読解文
TOP特許意匠商標
特許ウォッチ Twitter
公開番号2025010636
公報種別公開特許公報(A)
公開日2025-01-23
出願番号2021197313
出願日2021-12-03
発明の名称トウプリプレグ及びその製造方法
出願人日鉄ケミカル&マテリアル株式会社
代理人弁理士法人太陽国際特許事務所
主分類C08J 5/24 20060101AFI20250116BHJP(有機高分子化合物;その製造または化学的加工;それに基づく組成物)
要約【課題】解舒性と粘着性のバランスに加え、形態保持性を有し、ボビンに巻き取られたトウプリプレグ中のマトリックス樹脂の含有率の差、及び加熱硬化工程における樹脂フローも考慮したトウプリプレグを提供する。
【解決手段】2官能エポキシ樹脂(A)、エポキシ基と反応性を有する2官能化合物(B)、並びにアミン系硬化触媒、リン系硬化触媒、及びイミダゾール系硬化触媒からなる群より選択される硬化触媒(C)を含む樹脂組成物の反応生成物であるマトリックス樹脂が強化繊維束に含浸されているトウプリプレグであり、マトリックス樹脂は、重量平均分子量が300~2000、かつガラス転移点が15~35℃であり、トウプリプレグの20~50℃の雰囲気温度における解舒張力が6.9N以下であり、かつ2本のトウプリプレグの所定の条件での引張せん断剥離荷重が1.0~24.5N/mmであるトウプリプレグ。
【選択図】なし
特許請求の範囲【請求項1】
2官能エポキシ樹脂(A)、エポキシ基と反応性を有する2官能化合物(B)、並びにアミン系硬化触媒、リン系硬化触媒、及びイミダゾール系硬化触媒からなる群より選択される硬化触媒(C)を含む樹脂組成物の反応生成物であるマトリックス樹脂が強化繊維束に含浸されているトウプリプレグであって、
前記マトリックス樹脂は、重量平均分子量が300~2000、かつガラス転移点が15~35℃であり、
前記トウプリプレグの20~50℃の雰囲気温度における解舒張力が8.0N/mm以下であり、かつ2本の前記トウプリプレグを長さ10mmで重ねた部分を40℃かつ9.8Nの荷重で3秒間圧着させた後の雰囲気温度23℃での引張せん断剥離荷重が1.0~24.5N/mmであるトウプリプレグ。
続きを表示(約 1,100 文字)【請求項2】
巻取張力9.8N以上でボビンに300m以上巻き取った後の巻始めの前記マトリックス樹脂の含有率(質量%)と巻き終わりの前記マトリックス樹脂の含有率(質量%)との差が2%未満である請求項1に記載のトウプリプレグ。
【請求項3】
前記トウプリプレグを160℃で60分間加熱して硬化させた後の前記マトリックス樹脂の重量平均分子量が45000以上、かつガラス転移点が80~160℃であり、昇温速度2℃/分で昇温して粘度測定した際に得られる最低粘度が0.1~3.0Pa・sである請求項1又は請求項2に記載のトウプリプレグ。
【請求項4】
前記エポキシ基と反応性を有する2官能化合物(B)が、フェノール化合物及びアセチル化合物の少なくとも一方である請求項1~請求項3のいずれか1項に記載のトウプリプレグ。

設定課題 1
読解文において、硬化触媒(C)を選択する群を構成するものとして挙げられている硬化触媒を、すべて列挙してください。

演習用記録

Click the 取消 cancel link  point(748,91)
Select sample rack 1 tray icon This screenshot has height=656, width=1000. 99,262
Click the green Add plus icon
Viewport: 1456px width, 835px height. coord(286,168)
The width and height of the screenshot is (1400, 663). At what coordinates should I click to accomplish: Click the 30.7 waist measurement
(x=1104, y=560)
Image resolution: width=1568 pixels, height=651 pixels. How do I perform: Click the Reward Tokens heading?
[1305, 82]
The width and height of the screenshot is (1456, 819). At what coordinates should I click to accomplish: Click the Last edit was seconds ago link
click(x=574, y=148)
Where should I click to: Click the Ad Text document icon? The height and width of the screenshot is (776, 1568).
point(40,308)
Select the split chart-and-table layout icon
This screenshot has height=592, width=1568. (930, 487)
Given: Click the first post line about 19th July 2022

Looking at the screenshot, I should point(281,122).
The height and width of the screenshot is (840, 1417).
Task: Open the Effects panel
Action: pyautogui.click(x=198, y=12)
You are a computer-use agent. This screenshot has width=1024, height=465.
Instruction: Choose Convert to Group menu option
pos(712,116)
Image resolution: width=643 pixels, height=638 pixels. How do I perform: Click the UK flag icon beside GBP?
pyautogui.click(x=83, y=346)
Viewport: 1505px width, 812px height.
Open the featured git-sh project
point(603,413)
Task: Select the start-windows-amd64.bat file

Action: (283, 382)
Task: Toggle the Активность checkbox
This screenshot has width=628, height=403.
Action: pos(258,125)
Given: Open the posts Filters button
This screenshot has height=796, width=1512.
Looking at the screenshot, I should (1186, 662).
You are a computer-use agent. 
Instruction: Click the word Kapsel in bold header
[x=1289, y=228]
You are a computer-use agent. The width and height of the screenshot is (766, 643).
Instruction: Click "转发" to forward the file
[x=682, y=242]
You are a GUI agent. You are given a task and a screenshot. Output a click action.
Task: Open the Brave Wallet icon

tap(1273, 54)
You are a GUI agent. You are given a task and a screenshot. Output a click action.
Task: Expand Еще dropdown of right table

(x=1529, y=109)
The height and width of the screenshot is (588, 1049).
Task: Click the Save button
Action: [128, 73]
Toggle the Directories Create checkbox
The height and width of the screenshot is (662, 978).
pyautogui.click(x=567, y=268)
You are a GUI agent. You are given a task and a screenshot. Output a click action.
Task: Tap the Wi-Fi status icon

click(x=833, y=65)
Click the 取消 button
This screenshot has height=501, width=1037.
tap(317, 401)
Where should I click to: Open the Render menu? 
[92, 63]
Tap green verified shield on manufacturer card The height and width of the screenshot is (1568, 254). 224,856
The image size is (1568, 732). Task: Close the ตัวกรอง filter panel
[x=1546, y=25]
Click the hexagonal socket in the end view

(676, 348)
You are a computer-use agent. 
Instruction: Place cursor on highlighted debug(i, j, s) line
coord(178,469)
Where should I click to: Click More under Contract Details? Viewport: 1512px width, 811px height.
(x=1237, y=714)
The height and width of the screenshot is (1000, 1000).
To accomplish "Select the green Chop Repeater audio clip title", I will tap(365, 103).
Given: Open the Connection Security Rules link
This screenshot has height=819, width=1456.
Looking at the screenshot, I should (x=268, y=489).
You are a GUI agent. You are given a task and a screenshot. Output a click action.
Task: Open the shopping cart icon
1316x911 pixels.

設定課題 2
記録のうち、「The height and width of the screenshot is (1000, 1000).」を含む行から記録の末尾までの各行を、一字一句変えずにそのまま出力してください。

正解 1
アミン系硬化触媒、リン系硬化触媒、イミダゾール系硬化触媒

正解 2
The height and width of the screenshot is (1000, 1000).
To accomplish "Select the green Chop Repeater audio clip title", I will tap(365, 103).
Given: Open the Connection Security Rules link
This screenshot has height=819, width=1456.
Looking at the screenshot, I should (x=268, y=489).
You are a GUI agent. You are given a task and a screenshot. Output a click action.
Task: Open the shopping cart icon
1316x911 pixels.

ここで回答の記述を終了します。